When your child watches you drumming or just watches the drums, that´s good! Babies, toddlers, children, they are inquisitive by nature, and it depends on the child, how long it wants to observe and just to listen, before it tries it´s first steps on drumming. It happens that children start playing drums or climbing on them immediately. In my baby drumming sessions I observed babies who felt good at observing things and listening to the music for three sessions or more!
Buffalo Floor Drums
How well do you know your child?
Please take your time! Haste and impatience are very bad companions on your way of drumming together and getting connected. Maybe your kid wants to touch the drum at first. And maybe it´s not the playing surface, but the rest of the drum-body, your child´s hands want to explore at that moment. This very interest has to be satisfied, before your kid will be ready for a new adventure.

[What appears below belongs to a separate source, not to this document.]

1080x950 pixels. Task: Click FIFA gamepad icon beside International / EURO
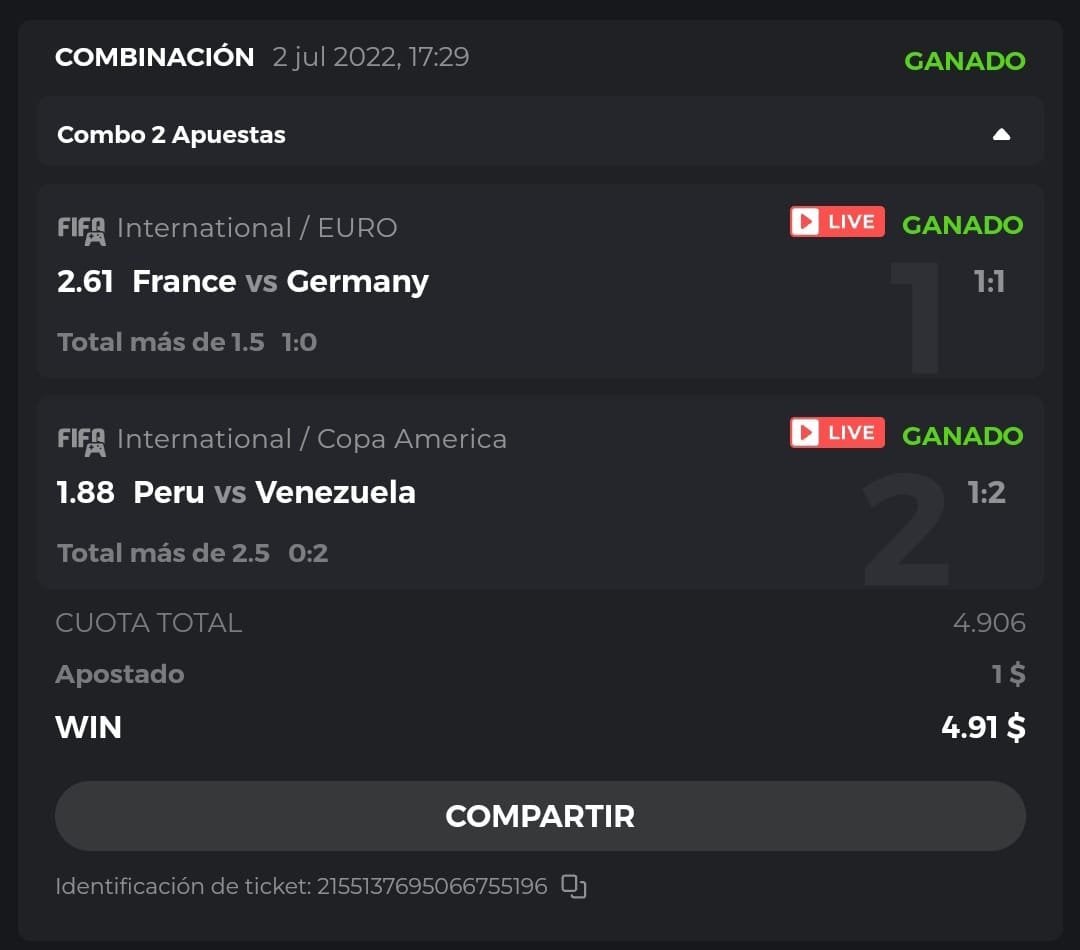[x=81, y=229]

Piano Lessons with Carla: just an example
Although this post is not about piano lessons, this short excerpt may help you to understand the importance of meeting the present needs of children making music. I remember Carla´s first piano lesson, when she was five years old: She just wanted to climb onto the top of the piano, and then jump onto the floor. I said OK, let´s do this.
I moved away chairs and bags from her landing place, and she kept climbing and jumping over and over again, for the whole lesson. It was great fun for both of us, I was astonished about her physical stamina. Next lesson she only jumped one time, then she discovered a music stand. She asked me what this is, and I explained it to her, building it up and folding it again. For the second lesson we kept building up and folding that music stand. For the following years Carla was one of those pupils who practiced the piano autonomously.
Being Together is the Goal.
Your child does not want to play at the moment? It keeps watching you or the drums, or it goes around or sits in a corner? What does that mean? Well, you have already achieved a great goal: You are together. Nothing else matters! It does not always have to be anything done or spoken. Look into the eyes of your child. Does it look tired or bored? Probably not. Does it look angry? I can´t imagine. I guess it is astonished in the first session, and keen on watching things in the following few sessions. Being together with this sort of energy is wonderful, and anything else that happens is a great bonus. Let things develop.
They will develop in their own tempo. Your job is to feel good. Arrange the things in a way that YOU feel good. What do you need to feel good at this very moment? Every Child has still Reached for an Instrument by Itself! Please let this heading seep into your mind, and above all: Let your child discover and experience the sound by itself.
Isn't it awesome to watch your child doing things – by itself? Support your kid in it´s individual way of drumming. If it wants to bang the drum with it´s head instead of mallets or hands, so let it happen – and if you feel like, imitate her. Do NOT take your child´s hand for showing how drumming works. Let it observe you drumming, and that may take time.Remember: If you want your child to drum, it is YOUR want.
If you wish to improve the relationship to your kids, learn to recognize and support their present desires and needs.